▶ [WHAT IS REQUIRED]
Please render the lines starting at the one containing "1568x781 pixels." and ending at the one containing "will click(52, 306)." as a JSON list of strings, one string per line, with blank lines left out.

▶ [INPUT]
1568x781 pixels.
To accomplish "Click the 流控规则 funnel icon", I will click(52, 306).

--

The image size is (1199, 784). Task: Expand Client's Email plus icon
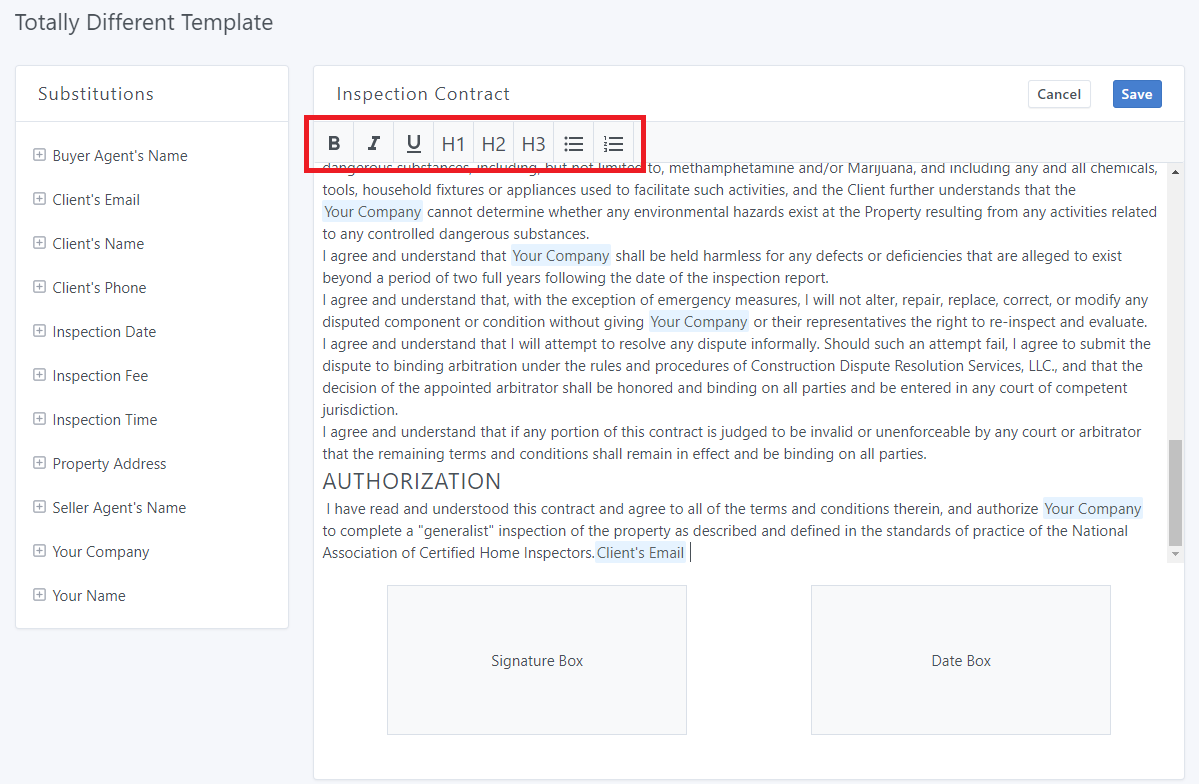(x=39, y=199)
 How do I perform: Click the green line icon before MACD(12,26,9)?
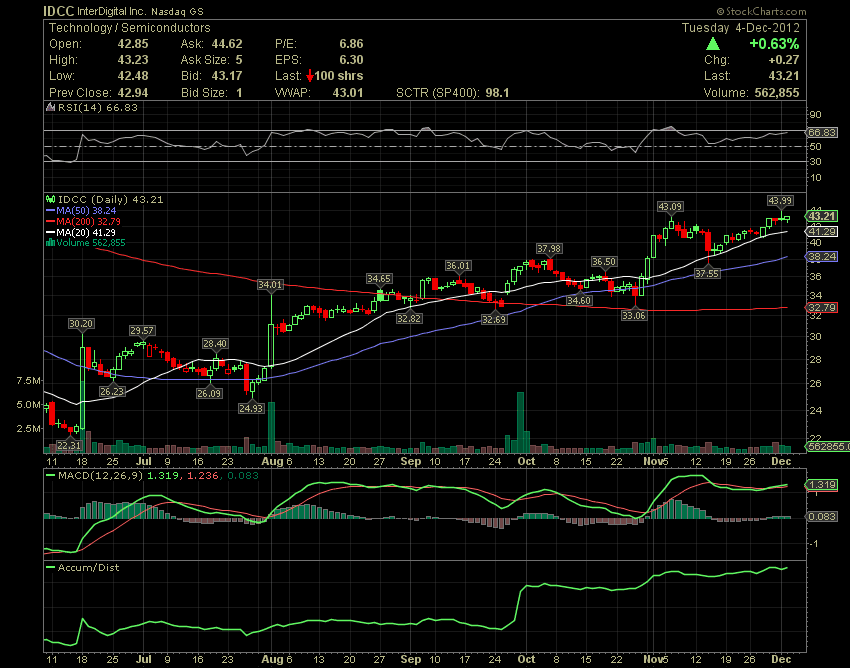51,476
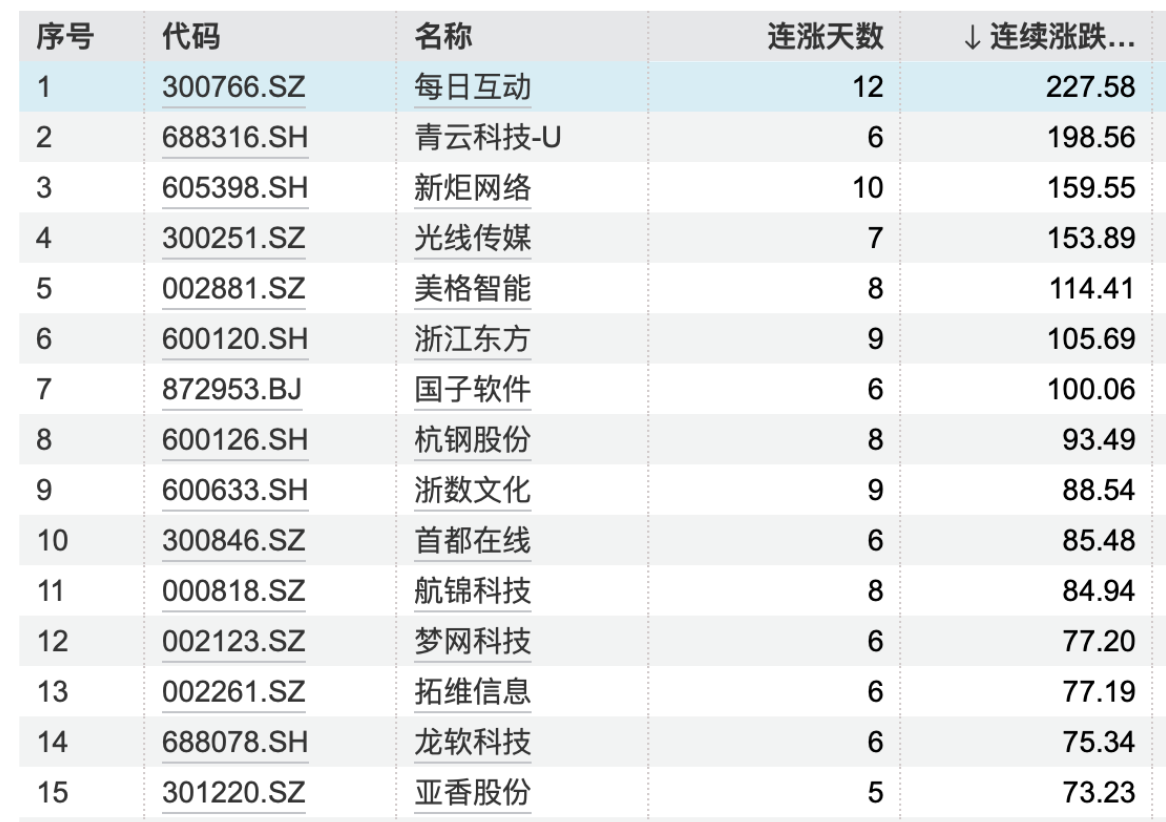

---

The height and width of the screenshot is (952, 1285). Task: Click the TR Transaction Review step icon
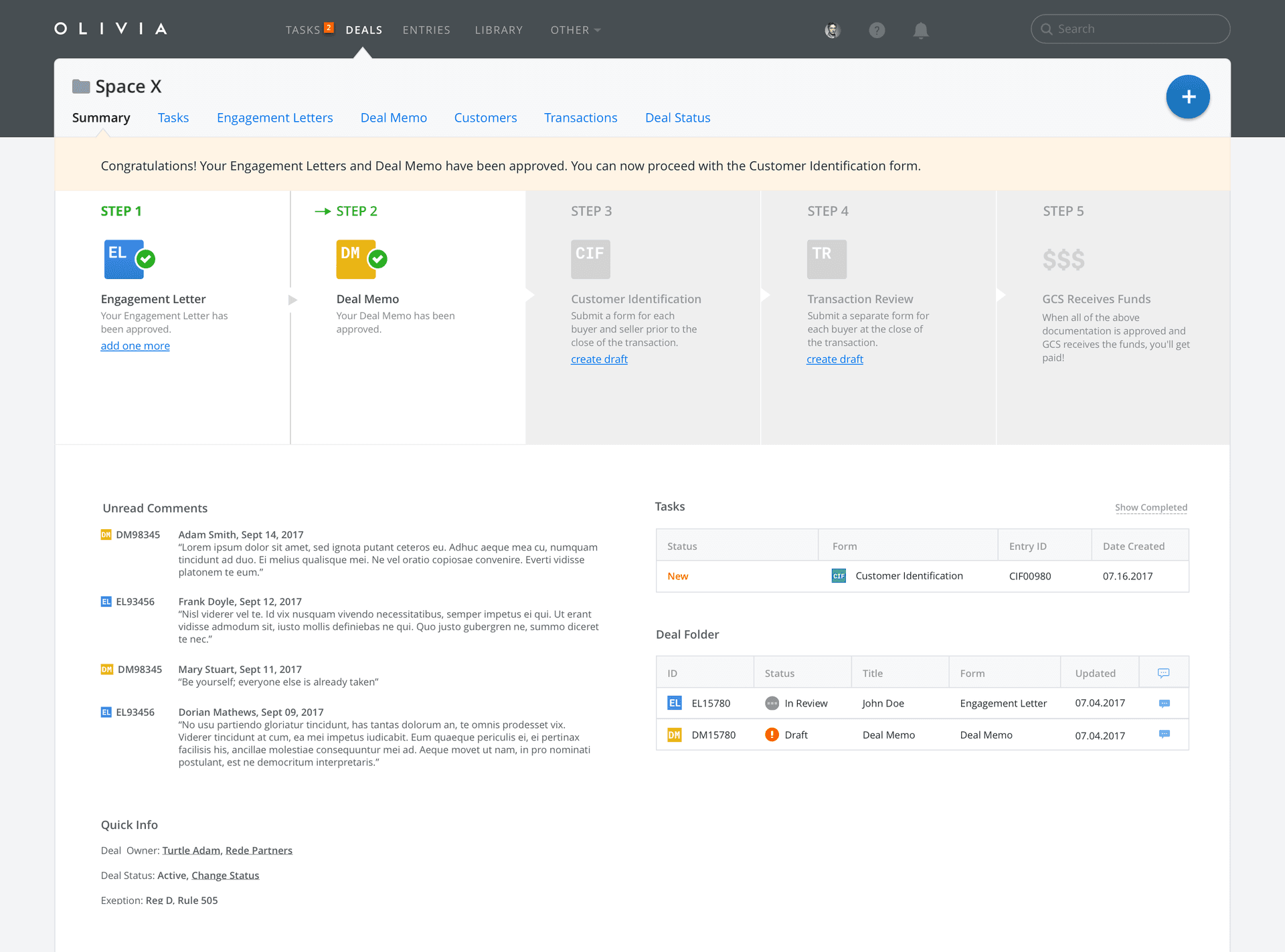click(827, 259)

▶ [ANSWER TO THE PROBLEM]
[
  "1568x781 pixels.",
  "To accomplish \"Click the 流控规则 funnel icon\", I will click(52, 306)."
]